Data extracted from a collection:
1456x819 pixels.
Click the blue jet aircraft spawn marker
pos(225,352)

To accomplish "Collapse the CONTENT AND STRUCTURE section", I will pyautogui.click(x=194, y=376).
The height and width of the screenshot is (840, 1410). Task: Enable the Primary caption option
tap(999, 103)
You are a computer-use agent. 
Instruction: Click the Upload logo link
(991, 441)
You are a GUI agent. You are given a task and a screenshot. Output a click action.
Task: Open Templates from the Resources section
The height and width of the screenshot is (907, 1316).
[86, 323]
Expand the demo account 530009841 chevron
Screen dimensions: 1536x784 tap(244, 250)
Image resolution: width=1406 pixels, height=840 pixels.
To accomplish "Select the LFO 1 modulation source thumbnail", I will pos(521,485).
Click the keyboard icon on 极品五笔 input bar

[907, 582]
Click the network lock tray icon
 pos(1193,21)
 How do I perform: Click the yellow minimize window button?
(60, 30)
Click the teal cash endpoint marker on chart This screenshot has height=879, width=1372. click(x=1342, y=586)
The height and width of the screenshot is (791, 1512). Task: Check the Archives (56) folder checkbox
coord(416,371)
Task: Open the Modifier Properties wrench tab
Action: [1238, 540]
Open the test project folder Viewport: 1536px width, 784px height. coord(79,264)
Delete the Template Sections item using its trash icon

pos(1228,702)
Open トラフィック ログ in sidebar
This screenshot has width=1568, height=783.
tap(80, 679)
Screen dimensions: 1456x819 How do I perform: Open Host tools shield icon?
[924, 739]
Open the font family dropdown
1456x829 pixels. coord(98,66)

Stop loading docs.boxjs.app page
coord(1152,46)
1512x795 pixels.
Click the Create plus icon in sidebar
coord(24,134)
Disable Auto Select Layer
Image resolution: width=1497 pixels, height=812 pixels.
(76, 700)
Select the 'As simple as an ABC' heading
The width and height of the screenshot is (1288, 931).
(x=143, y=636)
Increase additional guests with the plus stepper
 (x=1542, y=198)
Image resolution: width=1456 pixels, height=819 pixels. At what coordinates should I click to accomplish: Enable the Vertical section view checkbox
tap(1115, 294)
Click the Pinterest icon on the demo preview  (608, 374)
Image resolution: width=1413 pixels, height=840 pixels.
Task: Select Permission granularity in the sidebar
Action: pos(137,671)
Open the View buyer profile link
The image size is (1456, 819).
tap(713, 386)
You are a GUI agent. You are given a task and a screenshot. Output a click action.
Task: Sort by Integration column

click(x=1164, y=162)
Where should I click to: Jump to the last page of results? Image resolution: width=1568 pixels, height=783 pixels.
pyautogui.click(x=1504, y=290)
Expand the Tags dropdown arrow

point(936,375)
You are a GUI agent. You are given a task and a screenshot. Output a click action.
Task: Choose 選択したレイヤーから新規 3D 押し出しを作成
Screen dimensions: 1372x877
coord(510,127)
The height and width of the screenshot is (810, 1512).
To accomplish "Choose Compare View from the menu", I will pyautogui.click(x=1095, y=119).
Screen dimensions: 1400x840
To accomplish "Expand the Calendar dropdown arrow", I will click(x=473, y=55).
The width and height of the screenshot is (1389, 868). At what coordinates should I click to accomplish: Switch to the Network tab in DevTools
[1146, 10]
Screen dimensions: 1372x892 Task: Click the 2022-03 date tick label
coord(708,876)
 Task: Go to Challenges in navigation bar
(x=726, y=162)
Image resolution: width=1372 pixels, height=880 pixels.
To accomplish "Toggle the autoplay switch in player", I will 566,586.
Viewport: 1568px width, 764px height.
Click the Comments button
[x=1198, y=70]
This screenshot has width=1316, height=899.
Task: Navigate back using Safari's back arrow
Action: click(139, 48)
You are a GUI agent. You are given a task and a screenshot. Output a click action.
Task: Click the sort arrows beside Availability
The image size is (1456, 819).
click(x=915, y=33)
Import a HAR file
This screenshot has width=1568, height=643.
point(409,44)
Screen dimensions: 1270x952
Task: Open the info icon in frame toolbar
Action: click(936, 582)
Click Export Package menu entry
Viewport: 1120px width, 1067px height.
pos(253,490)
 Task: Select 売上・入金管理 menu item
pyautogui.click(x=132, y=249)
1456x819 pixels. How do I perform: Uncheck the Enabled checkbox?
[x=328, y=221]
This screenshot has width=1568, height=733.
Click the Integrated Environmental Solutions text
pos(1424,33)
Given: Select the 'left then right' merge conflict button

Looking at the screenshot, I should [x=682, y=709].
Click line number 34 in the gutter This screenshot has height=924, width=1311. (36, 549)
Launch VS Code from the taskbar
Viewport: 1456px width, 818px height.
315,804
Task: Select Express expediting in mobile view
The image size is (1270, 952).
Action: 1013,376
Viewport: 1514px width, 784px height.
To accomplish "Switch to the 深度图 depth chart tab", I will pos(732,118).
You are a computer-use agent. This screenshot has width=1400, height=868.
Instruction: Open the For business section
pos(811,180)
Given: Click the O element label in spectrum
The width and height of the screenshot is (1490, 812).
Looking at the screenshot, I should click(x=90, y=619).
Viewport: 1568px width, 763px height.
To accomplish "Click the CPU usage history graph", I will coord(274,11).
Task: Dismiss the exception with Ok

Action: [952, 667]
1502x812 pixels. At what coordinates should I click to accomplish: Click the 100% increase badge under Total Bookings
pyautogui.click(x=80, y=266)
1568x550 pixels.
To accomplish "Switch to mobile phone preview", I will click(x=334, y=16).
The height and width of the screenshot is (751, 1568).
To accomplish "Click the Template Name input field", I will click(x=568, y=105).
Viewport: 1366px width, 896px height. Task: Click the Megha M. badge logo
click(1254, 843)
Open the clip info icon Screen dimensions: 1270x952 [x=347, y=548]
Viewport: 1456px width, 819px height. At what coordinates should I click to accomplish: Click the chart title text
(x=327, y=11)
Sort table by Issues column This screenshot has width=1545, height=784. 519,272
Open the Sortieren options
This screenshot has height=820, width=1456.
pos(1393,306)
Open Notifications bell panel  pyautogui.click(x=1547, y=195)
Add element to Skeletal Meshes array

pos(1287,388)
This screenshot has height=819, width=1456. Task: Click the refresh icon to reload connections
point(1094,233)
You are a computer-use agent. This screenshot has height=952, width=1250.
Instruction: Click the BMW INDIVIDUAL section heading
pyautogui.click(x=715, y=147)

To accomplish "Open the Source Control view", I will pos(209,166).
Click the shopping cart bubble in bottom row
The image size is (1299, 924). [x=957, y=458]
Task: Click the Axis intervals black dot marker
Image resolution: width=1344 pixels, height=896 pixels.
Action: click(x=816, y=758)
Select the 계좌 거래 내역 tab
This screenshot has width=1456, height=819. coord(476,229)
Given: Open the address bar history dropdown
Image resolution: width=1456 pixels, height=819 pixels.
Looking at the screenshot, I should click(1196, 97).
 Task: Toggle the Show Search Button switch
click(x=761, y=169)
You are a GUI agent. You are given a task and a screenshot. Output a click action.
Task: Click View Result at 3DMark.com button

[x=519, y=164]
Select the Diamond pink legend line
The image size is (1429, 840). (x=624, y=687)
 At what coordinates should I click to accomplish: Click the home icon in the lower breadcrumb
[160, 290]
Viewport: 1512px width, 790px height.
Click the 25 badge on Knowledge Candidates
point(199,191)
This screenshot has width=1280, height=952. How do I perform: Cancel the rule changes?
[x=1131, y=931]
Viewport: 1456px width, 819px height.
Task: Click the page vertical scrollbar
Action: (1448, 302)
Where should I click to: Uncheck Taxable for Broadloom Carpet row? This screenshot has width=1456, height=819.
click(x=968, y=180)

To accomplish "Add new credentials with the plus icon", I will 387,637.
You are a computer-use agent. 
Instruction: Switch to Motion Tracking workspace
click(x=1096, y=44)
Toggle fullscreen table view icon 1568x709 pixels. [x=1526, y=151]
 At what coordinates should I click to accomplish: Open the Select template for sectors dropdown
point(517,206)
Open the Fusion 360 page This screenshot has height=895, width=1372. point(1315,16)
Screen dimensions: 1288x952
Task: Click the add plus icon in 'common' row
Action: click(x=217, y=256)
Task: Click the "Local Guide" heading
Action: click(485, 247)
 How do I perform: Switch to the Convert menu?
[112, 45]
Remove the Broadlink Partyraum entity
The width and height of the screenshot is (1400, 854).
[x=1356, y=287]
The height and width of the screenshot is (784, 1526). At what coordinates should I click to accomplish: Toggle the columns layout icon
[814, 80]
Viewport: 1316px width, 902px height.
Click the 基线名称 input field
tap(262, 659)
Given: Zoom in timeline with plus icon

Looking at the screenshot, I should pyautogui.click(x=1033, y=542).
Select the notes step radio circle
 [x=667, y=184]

**What you need to do:** Produce only the lines from the line containing "Stop loading docs.boxjs.app page" through the line containing "Screen dimensions: 1400x840", inclusive of both, exactly as they stand in the entries above.

**Result of this exercise:**
Stop loading docs.boxjs.app page
coord(1152,46)
1512x795 pixels.
Click the Create plus icon in sidebar
coord(24,134)
Disable Auto Select Layer
Image resolution: width=1497 pixels, height=812 pixels.
(76, 700)
Select the 'As simple as an ABC' heading
The width and height of the screenshot is (1288, 931).
(x=143, y=636)
Increase additional guests with the plus stepper
 (x=1542, y=198)
Image resolution: width=1456 pixels, height=819 pixels. At what coordinates should I click to accomplish: Enable the Vertical section view checkbox
tap(1115, 294)
Click the Pinterest icon on the demo preview  (608, 374)
Image resolution: width=1413 pixels, height=840 pixels.
Task: Select Permission granularity in the sidebar
Action: pos(137,671)
Open the View buyer profile link
The image size is (1456, 819).
tap(713, 386)
You are a GUI agent. You are given a task and a screenshot. Output a click action.
Task: Sort by Integration column

click(x=1164, y=162)
Where should I click to: Jump to the last page of results? Image resolution: width=1568 pixels, height=783 pixels.
pyautogui.click(x=1504, y=290)
Expand the Tags dropdown arrow

point(936,375)
You are a GUI agent. You are given a task and a screenshot. Output a click action.
Task: Choose 選択したレイヤーから新規 3D 押し出しを作成
Screen dimensions: 1372x877
coord(510,127)
The height and width of the screenshot is (810, 1512).
To accomplish "Choose Compare View from the menu", I will pyautogui.click(x=1095, y=119).
Screen dimensions: 1400x840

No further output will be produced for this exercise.